# Data Mining 2016 - Know your Toolbelt

In the previous class we have looked at running experiments in batch, both to prove singificant improvement (Experimenter), as well as automatically finding optimal parameter settings (GridSearch). What followed was that both have pro's and cons in comparison to the standard Explorer. In this class, we are going to examine our options a bit more in terms of classifiers and feature selection.

## 0.1 - Prepare your Data

For this practical, you can work on any set we have used before. The goal will again be to maximize performance on these tasks and see which classifiers will perform best.

## 0.2 - Refresher on WEKA

What we've seen until now is that WEKA comes with different windows, filters, classifiers, and settings to work with data. Although up until now we've covered basic things, these should be generalizable to *any other* software that you might use in the future. 

We showed you that in the Experimenter it is possible to perform a multitude of tests under different random conditions (order of the data for example) and test if improvements are significant between classifier A and B, C, and D (using a Paired $t$-test).

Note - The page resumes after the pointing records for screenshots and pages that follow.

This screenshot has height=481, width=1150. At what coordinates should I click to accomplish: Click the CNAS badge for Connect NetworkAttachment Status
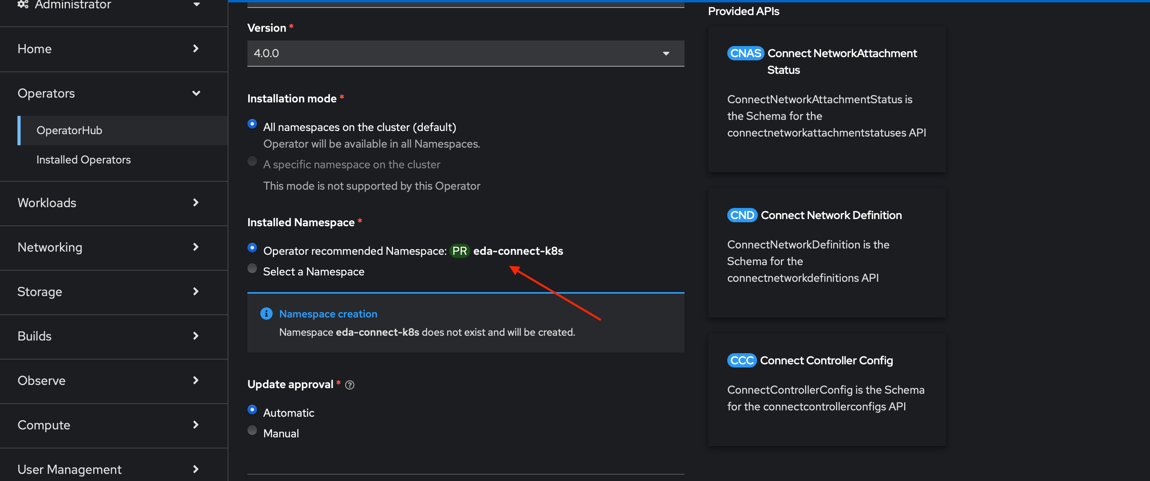coord(745,53)
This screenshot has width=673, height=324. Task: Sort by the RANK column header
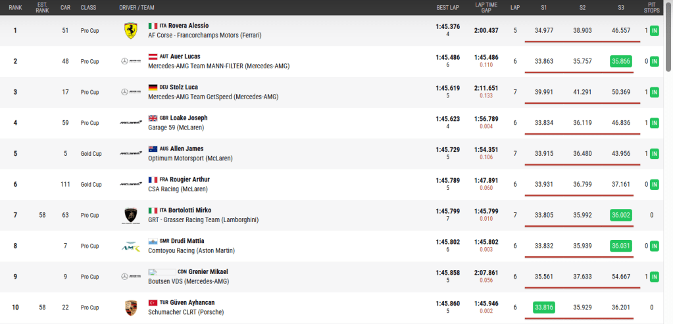[x=15, y=7]
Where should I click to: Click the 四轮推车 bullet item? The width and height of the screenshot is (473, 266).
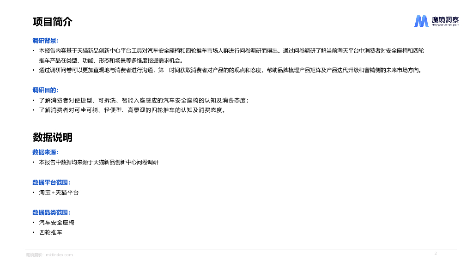tap(51, 233)
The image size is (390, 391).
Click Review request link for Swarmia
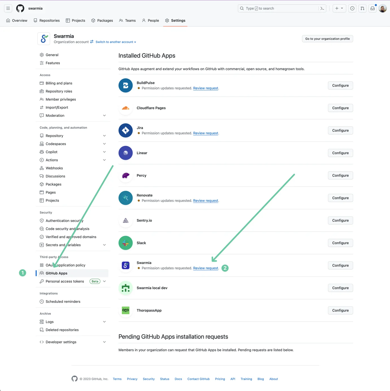point(205,268)
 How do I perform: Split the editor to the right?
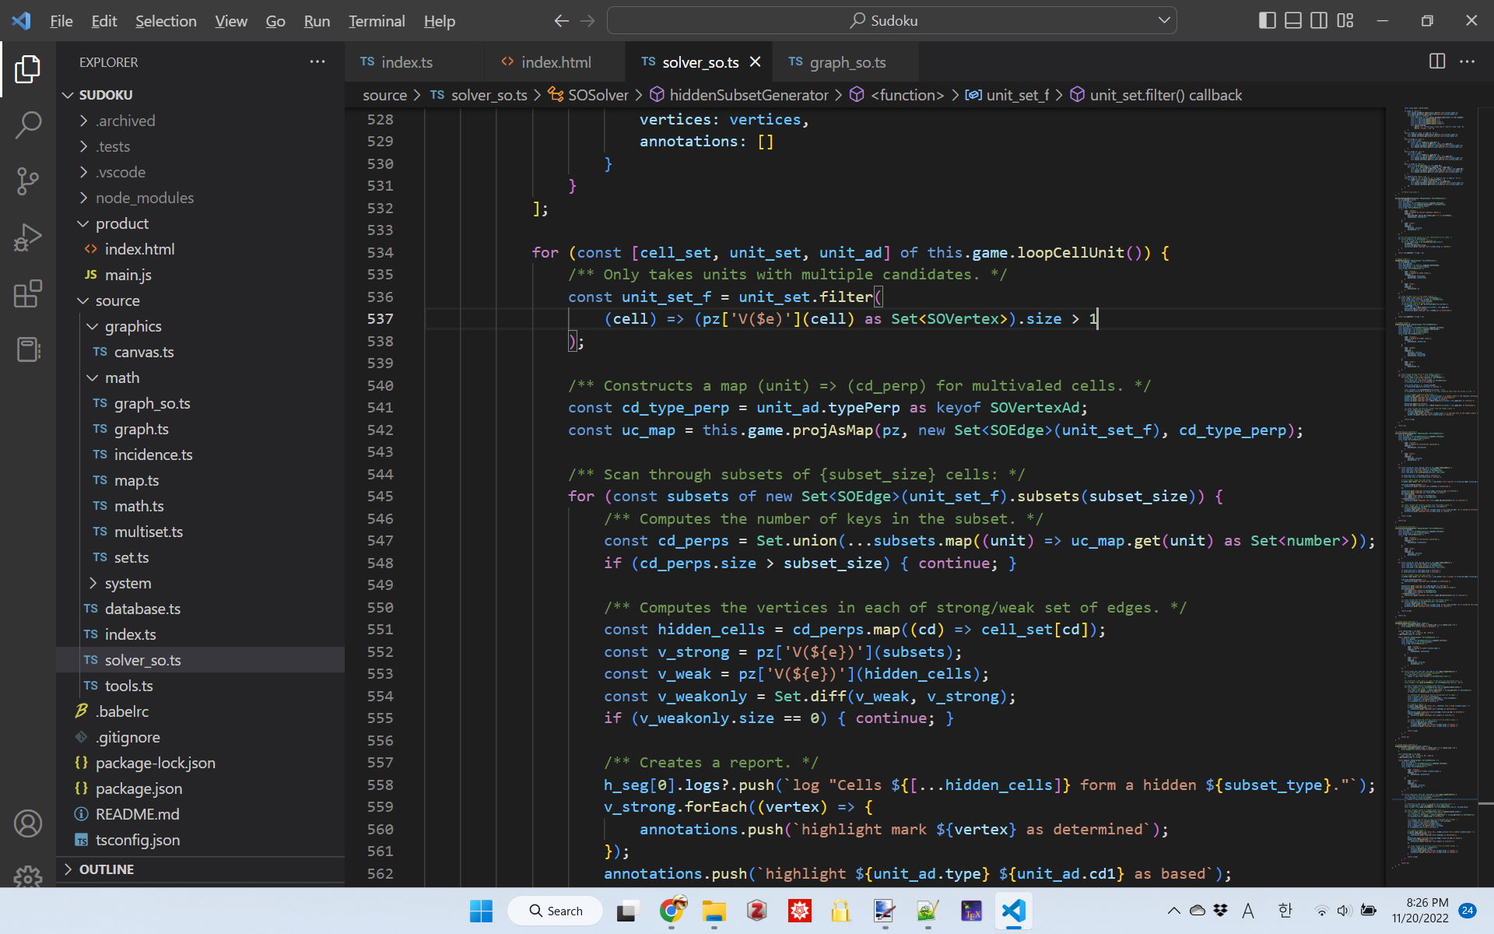point(1437,61)
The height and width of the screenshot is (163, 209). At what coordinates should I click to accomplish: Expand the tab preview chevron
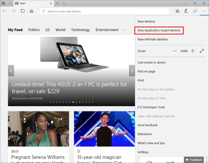point(64,3)
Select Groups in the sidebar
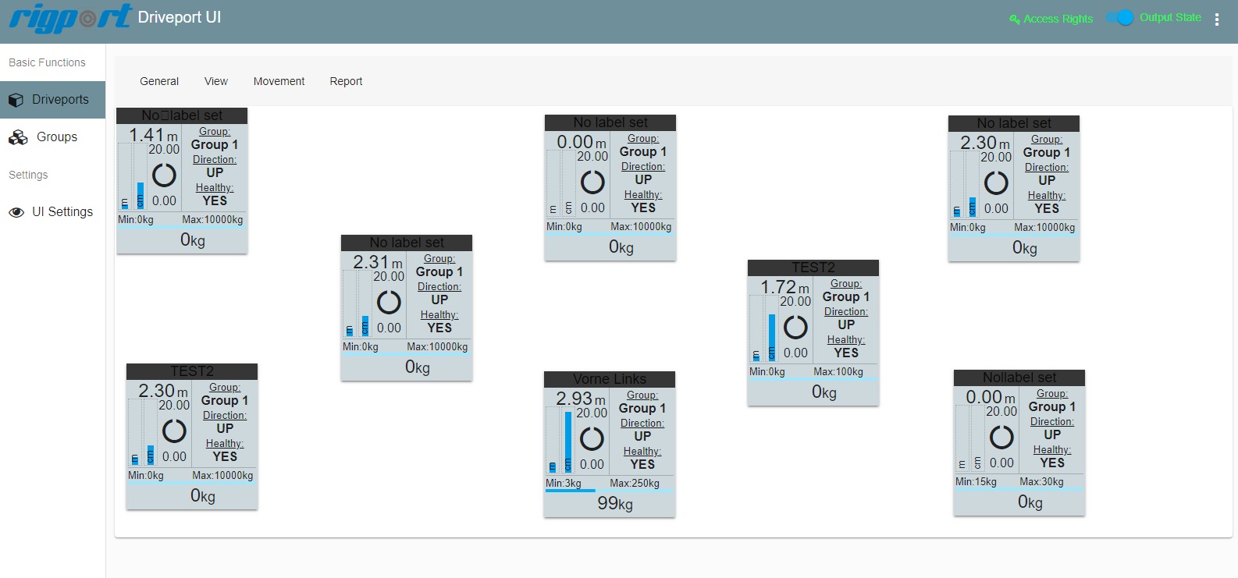 (57, 137)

While this is not common (as it adds another factor of time to your experiments), if you are ever asked to prove that your results perform significantly better, this is the way to do it. Note that you lose the extensive report that WEKA normally provides you in a window, but you can still output this information to `.csv` for example (under `Setup`, `Results destination`). This view can be used to test different classfiers, as well as different parameter settings.

We also looked at automatic parameter tuning and how to set it up in WEKA. Note that by default, WEKA doesn't report on the performance of the individual parameters (also not in Experimenter mode), so you lose this information. This is sometimes an issue, as for example when $k = 3$ and $k = 10$ perform slightly different (e.g. accuracy of 91,3% and 91% respectively), that WEKA will opt for the best setting without considering the complexity of the model.

## 1 - Naive Bayes

In the lectures you were introduced to three new classifiers: Naive Bayes, Random Forests, and SVMs. While the latter two are very complex, Naive Bayes is actually something you can do by hand fairly easily to get a better intuition of what it's doing. That's exactly what we will do in this part. You are given the following instances:

|    | sound | action| label |
| -- | ----- | ----- | ----- |
| 1  | bark  | run   | dog   |
| 2  | meow  | run   | cat   |
| 3  | meow  | jump  | cat   |
| 4  | bark  | run   | dog   |
| 5  | bark  | jump  | dog   |
| 6  | meow  | run   | cat   |
| 7  | bark  | run   | dog   |
| 8  | meow  | jump  | cat   |
| 9  | bark  | run   | dog   |
| 10 | bark  | run   | dog   |
| 11 | bark  | jump  | cat   |
| 12 | meow  | run   | cat   |


Remember that Bayes theorem states the following:

### $P(c \mid x) = \frac{P( x \mid c ) P(c)}{P(x)}$

Where $c$ is a class (e.g. $\text{dog}$), and $x$ is a feature value (e.g $\text{jump}$), so for example $P(\text{dog} \mid \text{jump})$ = $(P(\text{jump} \mid \text{dog}) \cdot P(\text{dog})) / P(\text{jump})$. This would be all occurences of a jumping dog, divided by the total amount of jumps. So $P(\text{dog} \mid \text{jump}) = 1 / 4 = 0.25$. Or, if you run the whole formula: $(1 / 6 \cdot 6 / 12) / (4 / 12) = 0.25$.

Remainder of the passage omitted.